> _Belge bölümü_:
--*--
Yapay Zekâ Terapist Olabilir mi?
Son birkaç yıldır yapay zekâ hayatımızın neredeyse her alanına sızmış durumda. Bir şey soruyoruz, cevap geliyor. Karar veremiyoruz, seçenekler sıralanıyor. Bazen gecenin bir vakti aklımıza takılan bir düşünceyi yazıyoruz ve karşımıza düzenli, sakin, mantıklı cümleler çıkıyor. Tam da bu yüzden birçok kişi şu soruyu sormaya başladı: “Ben bunları bir yapay zekâya anlatabiliyorsam, terapiye gerçekten ihtiyacım var mı?”
Bu sorunun sorulması anlaşılır. Ama cevabı net: Hayır.
Çünkü terapi, anlatmakla sınırlı bir süreç değildir. Ve ruh sağlığı, algoritmalarla taşınabilecek bir alan değildir.
Terapi Nedir, Ne Değildir?
Terapi, sanıldığı gibi “akıl verme” işi değildir. “Şunu yap, bunu yapma”, “böyle düşünürsen geçer” gibi cümleler terapiye ait değildir. Hatta çoğu zaman, bu tür cümleler kişiyi daha da yalnızlaştırır. Çünkü insanın ihtiyacı çoğu zaman çözüm değil, anlaşılmaktır.
Gerçek hayatta bunu sık görüyorum. Danışanlardan biri şöyle demişti:
“Bana herkes ne yapmam gerektiğini söylüyor ama kimse neden böyle hissettiğimi sormuyor.”
İşte terapi tam olarak bu noktada başlar. Ne yapılacağından önce, neden böyle hissedildiğiyle ilgilenir. İnternette, kitaplarda, hatta yapay zekâda bolca tavsiye vardır. Ama tavsiye, dönüşüm yaratmaz. Terapi yaratır.
Terapi Aslında Ne Yapar?
Terapi; bir insanın duygu, düşünce ve davranışlarını, kendi yaşam öyküsü içinde anlamlandırmaya çalıştığı bir süreçtir. Bu süreçte terapist, yalnızca bilgi sunan biri değildir. Etik sınırları olan, duygusal olarak eşlik eden, süreci tutan bir insandır. Bir danışanım, ilk seanslarda sürekli “mantıklı açıklamalar” yapıyordu. Her şeyi çözmüş gibiydi. Ama bir noktada sustu ve şunu söyledi:
“Ben bunları biliyorum ama içimde hiçbir şey değişmiyor.”
Bu cümle şunu çok net anlatır: Bilmek, hissetmek değildir. Yapay zekâ bilgi verir. Terapi ise kişinin kendi duygusuyla temas etmesine alan açar. Bu alan, sadece insan ilişkisi içinde oluşur.
Yapay Zekâ Neyi Yapabilir, Neyi Yapamaz?
Burada dürüst olalım. Yapay zekâ tamamen işlevsiz değildir.
Bilgi verebilir.
Psikolojik kavramları açıklayabilir.
Kişinin yaşadıklarına farklı bir çerçeveden bakmasını sağlayabilir.
--*--
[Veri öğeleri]
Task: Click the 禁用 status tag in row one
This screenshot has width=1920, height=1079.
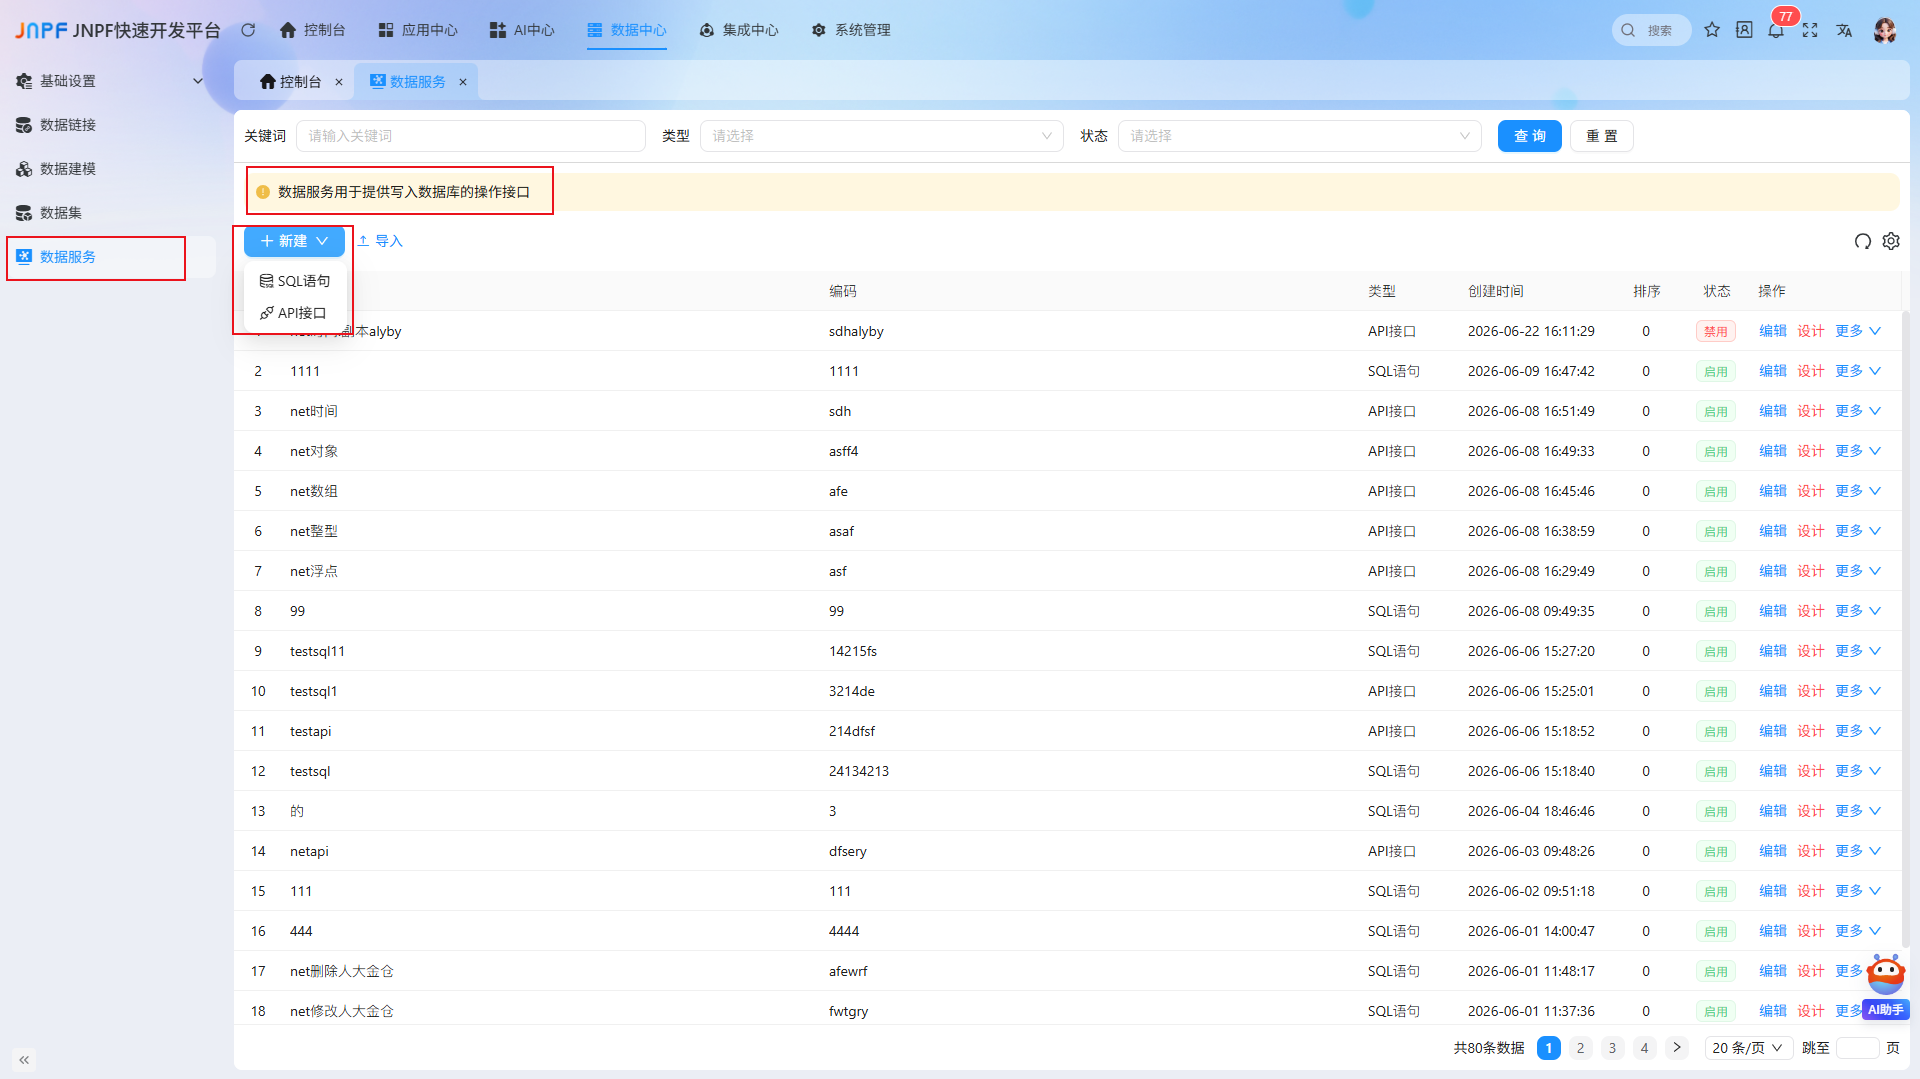Action: point(1716,331)
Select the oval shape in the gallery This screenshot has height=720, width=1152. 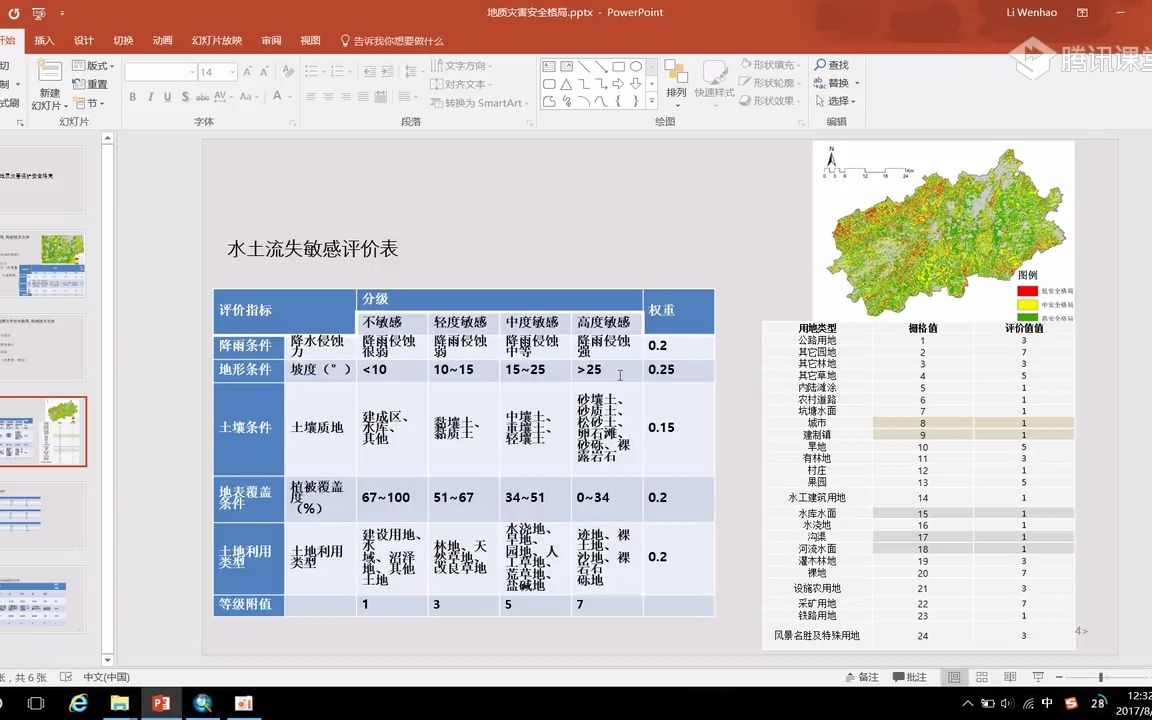coord(636,67)
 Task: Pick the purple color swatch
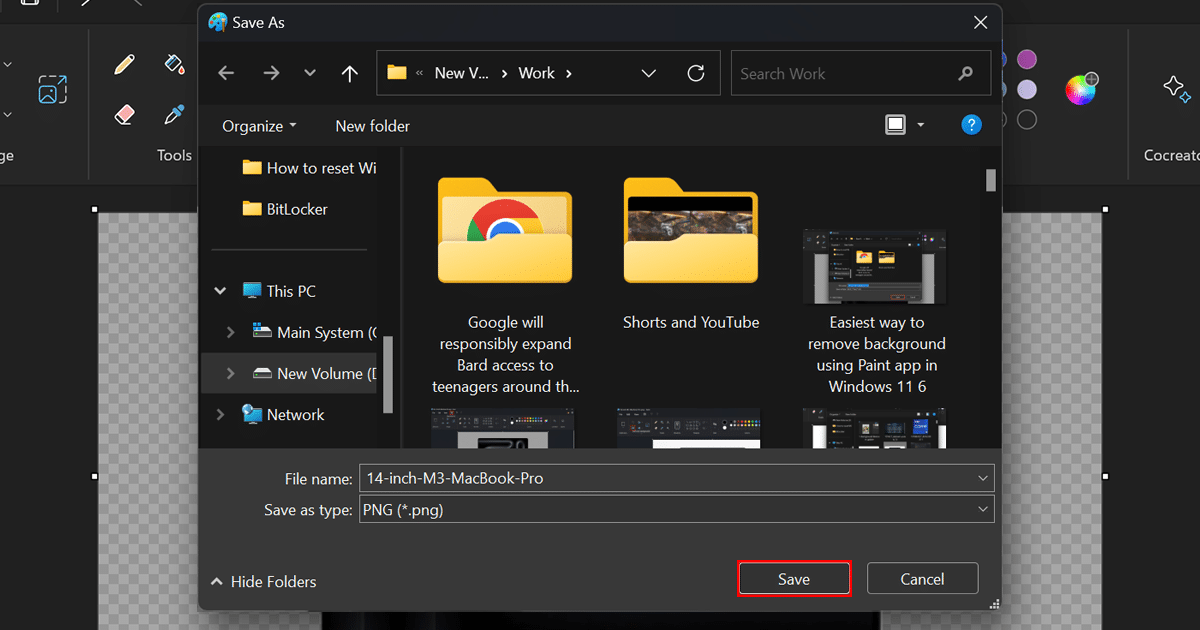tap(1027, 60)
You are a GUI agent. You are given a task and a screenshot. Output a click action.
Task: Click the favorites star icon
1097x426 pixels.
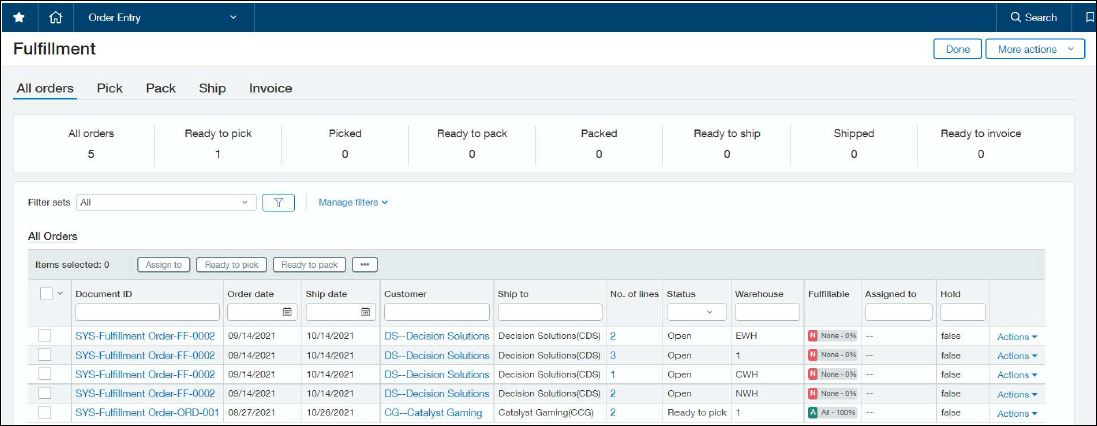[18, 17]
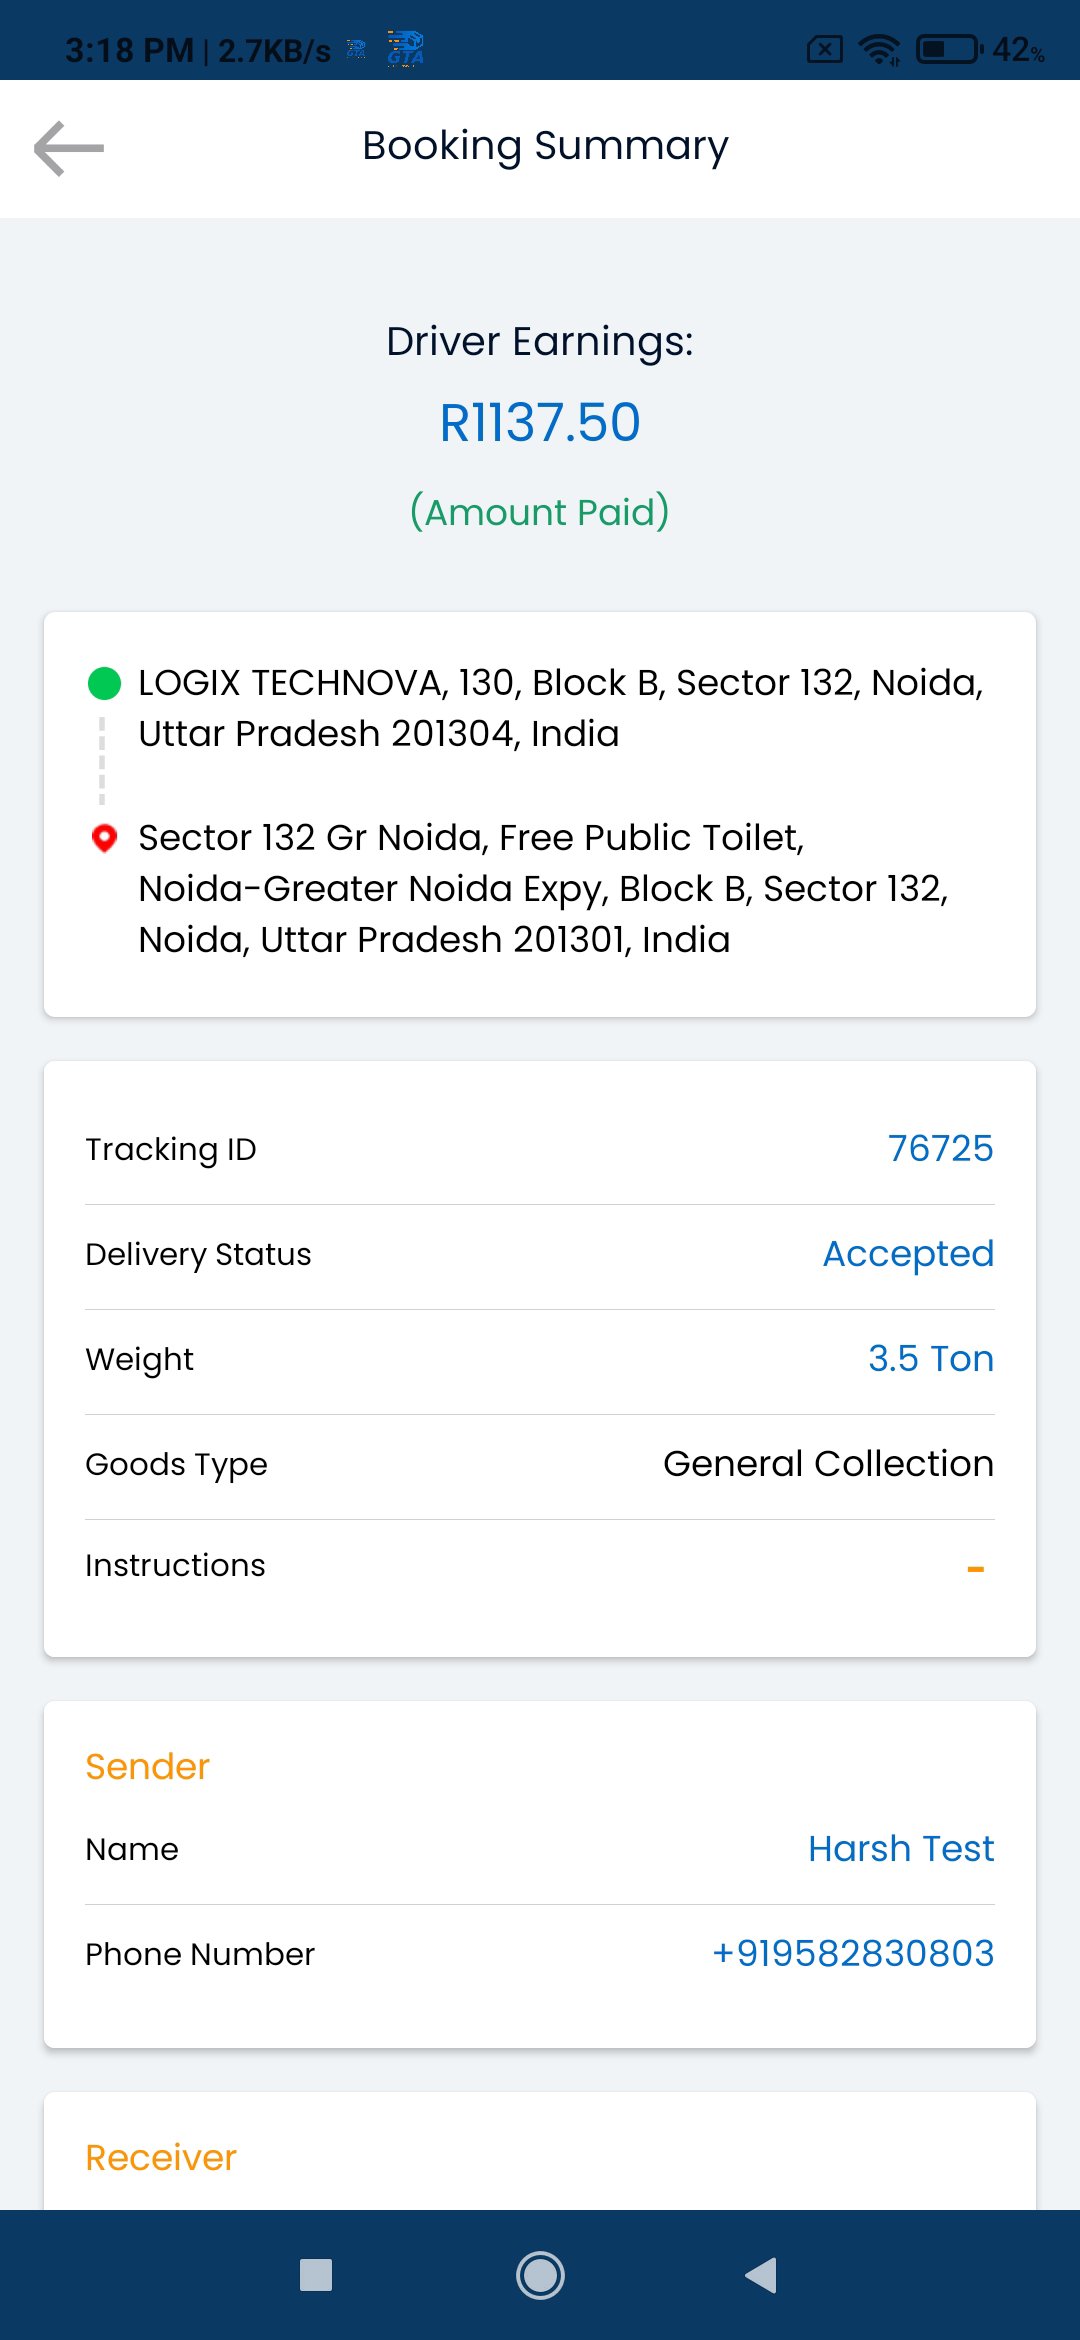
--*--
> _Yapılacak işlem_: Yapay zekâ ve terapi konulu metne göre terapist, yalnızca bilgi sunan biri olmanın ötesinde nasıl bir insan olarak tanımlanmaktadır?

> _Alıştırmanın çözümü_: Etik sınırları olan, duygusal olarak eşlik eden ve süreci tutan bir insan olarak tanımlanmaktadır.